The weeks news. I am taking some time away.
It’s been a quiet week up here on the mountain, my little slice of heaven in the great northwest.
I am early this week, and will most likely be taking some time off from posting for a while, so I thought I would talk about something that has been near and dear to my heart since my return from the war back in 2005. Something that has hit home with me just this past Monday when I went to see my primary doctor at the VA for the first time. Something I have been living with these past 14 years and needs to be addressed.
We teach our young boys to “man up”, “boys don’t cry”, etc., etc. Then, when they are old enough, we send them off to fight our country’s battles, and wonder why they are committing suicide at the rate of 22 a day when they come home again.
Though I never served in a combat area, we were in the war zone, and when I was medically evacuated out on Christmas day in ’05, I saw a few things on the plane, and later at the hospital in Germany, that had a profound effect on me, and with which I have been dealing silently all these years. Monday, when my doctor asked specific questions, ones he is trained to ask, I completely broke down into a mass of sobbing tears. I now know that I have been suffering from PTSD, something I didn’t believe I had, since I had not seen combat. I thought that term was reserved for those poor souls.

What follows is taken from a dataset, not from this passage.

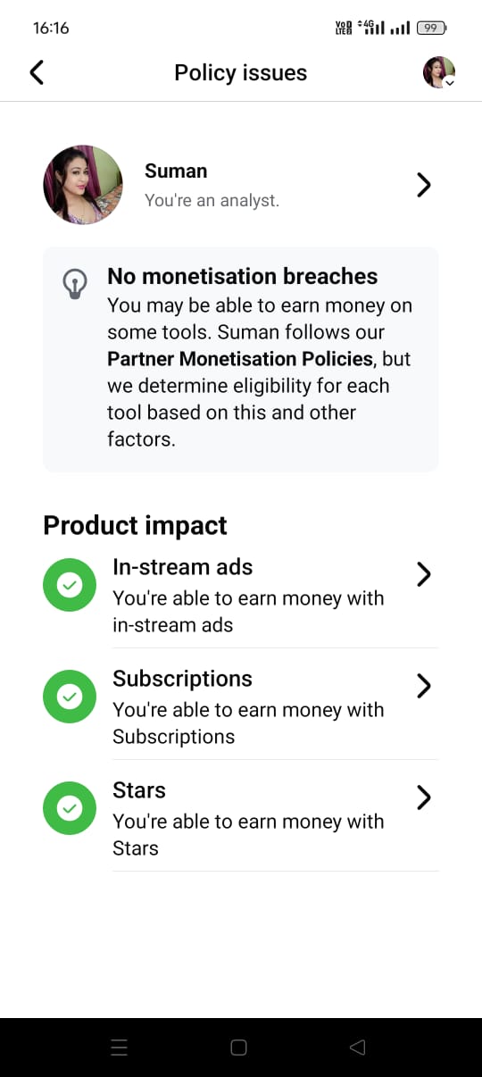Tap green check icon beside Subscriptions
This screenshot has width=482, height=1077.
tap(70, 697)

Isn’t it time we stopped telling our young boys and men that they cannot have emotions?
We men have been holding emotions in all our lives, and now, veterans are having issues that they can’t control, leading 22 a day to end their lives because they think it’s unmanly to seek help. I find this unacceptable. I myself am now 58, and finally coming to grips with this.
I will be taking counseling, getting through these memories, and working to move beyond them, and I will be encouraging others to do the same.
As always, the lovely wife is beside me through this and is my rock.
Well, that’s all the news for now. Bye until later.